Testo riportato
____________
L’attenzione alla sostenibilità dei giovani investitori
Nella vita di tutti i giorni come negli investimenti, i Millennial si stanno dimostrando più attenti alla sostenibilità. Secondo un sondaggio globale della società di consulenza deVere, il 77% dei giovani investitori reputa prioritaria la valutazione dei criteri ESG (Environmental, Social and Governance). Bada quindi molto di più alle caratteristiche ambientali ed etiche che non al rendimento atteso (indicato dal 10% degli intervistati), ai risultati passati (7%) e al rischio (4%).
Lo studio “Swipe to invest: the story behind millennials and ESG investing” di MSCI ESG Research conferma questo trend: nel 2019 il 95% dei Millennial (nove punti percentuali in più rispetto a due anni prima) si è detto interessato agli investimenti responsabili. Questo orientamento, oltre a essere in linea con una più spiccata sensibilità, è coerente con la cautela che contraddistingue la generazione: gli investimenti ESG sono infatti ritenuti meno esposti a rischi.
È una tendenza che si trasforma in un messaggio, forte e chiaro, al mondo economico-finanziario: l’89% dei Millennial si aspetta che le società finanziarie analizzino i criteri ESG. Non si tratta solo di buoni propositi, ma di un approccio che ha ricadute concrete: il 57% dei giovani investitori si rifiuta di sostenere imprese che hanno un impatto negativo sulla salute e sull’ambiente. L’attenzione alla sostenibilità potrebbe quindi avere una portata sistemica perché – afferma un rapporto di Accenture – nei prossimi anni 30 miliardi di dollari in valore patrimoniale si sposterà dalle mani dei Baby Boomer a quelle dei Millennial.
____________
Cosa fare
a – Rispondi a queste domande sul testo dedicato ai giovani investitori e alla sostenibilità:
(i) Secondo il sondaggio di deVere, che percentuale di giovani investitori mette al primo posto i criteri ESG?
(ii) Nel 2019, che percentuale di Millennial si è detta interessata agli investimenti responsabili secondo lo studio di MSCI ESG Research?
(iii) Quanti dollari in valore patrimoniale passeranno dai Baby Boomer ai Millennial secondo il rapporto di Accenture?
b – Scrivi il seguito del testo sui giovani investitori e la sostenibilità, partendo da dopo la sua ultima frase.

Estratto dei dati
____________
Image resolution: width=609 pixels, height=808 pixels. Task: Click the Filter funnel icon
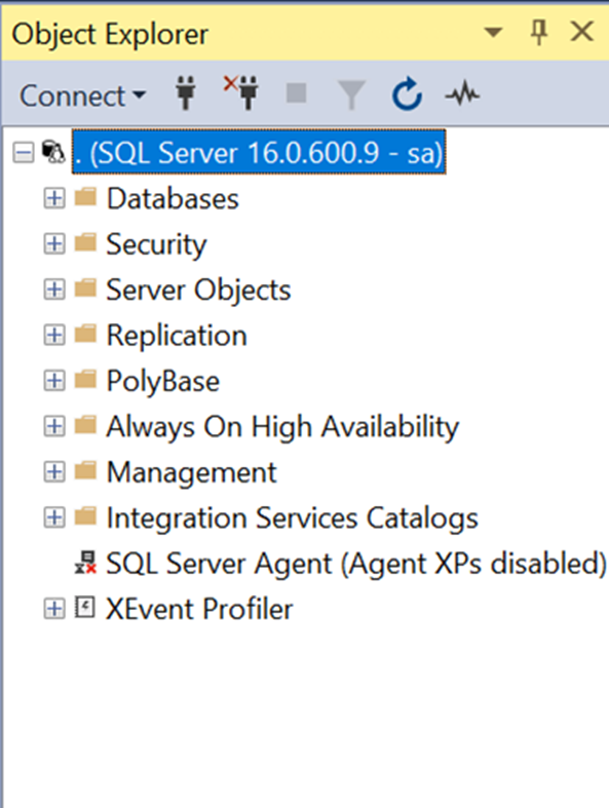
____________
Risposte date
a –
(i) Il 77%.
(ii) Il 95%.
(iii) 30 miliardi di dollari.

b –
Il rapporto con la tecnologia
I Millennial sono cresciuti in tempi di profonda accelerazione tecnologica. Parlare però di una generazione “nativa digitale” è, in parte, fuorviante. È vero che, rispetto ai Baby Boomer, hanno maggiore dimestichezza con social media, e-commerce, chatbot. Ed è quindi vero che sono più propensi a utilizzare servizi che permettono di gestire investimenti e risparmi dal proprio smartphone. Ma, afferma un’indagine di Cfa Institute del 2018, la visione dei Millennial che migrano in massa verso soluzioni digitale sarebbe “un mito”. Si tratta infatti di un gruppo molto eterogeneo, con grande distanza tecnologica tra i nati nei primi anni ’80 e quelli di metà anni ’90. Da questo punto di vista, i Millennial sono una generazione “di mezzo”. Sempre secondo l’indagine, più di un giovane investitore su due esprimeva interesse nei Roboadvisor, ma solo il 3% li usava. Inoltre,il 58% affermava di preferire un’interazione faccia a faccia con un professionista finanziario: un risultato molto simile a quello emerso da una ricerca simile condotta sui Baby Boomer (60%).
Vista la velocità con cui cambiano le abitudini finanziarie e (soprattutto) digitali, a distanza di quasi tre anni la quota di adozione di soluzioni tecnologiche è di sicuro aumentata. Ma il sondaggio di Cfa Institute racconta comunque una caratteristica: nel rapporto con la tecnologia, i Millennial sono una generazione per nulla omogenea, che include nativi digitali, utenti esperti (i cosiddetti “digital savvy”) e altri con abitudini molto simili a quella dei loro genitori.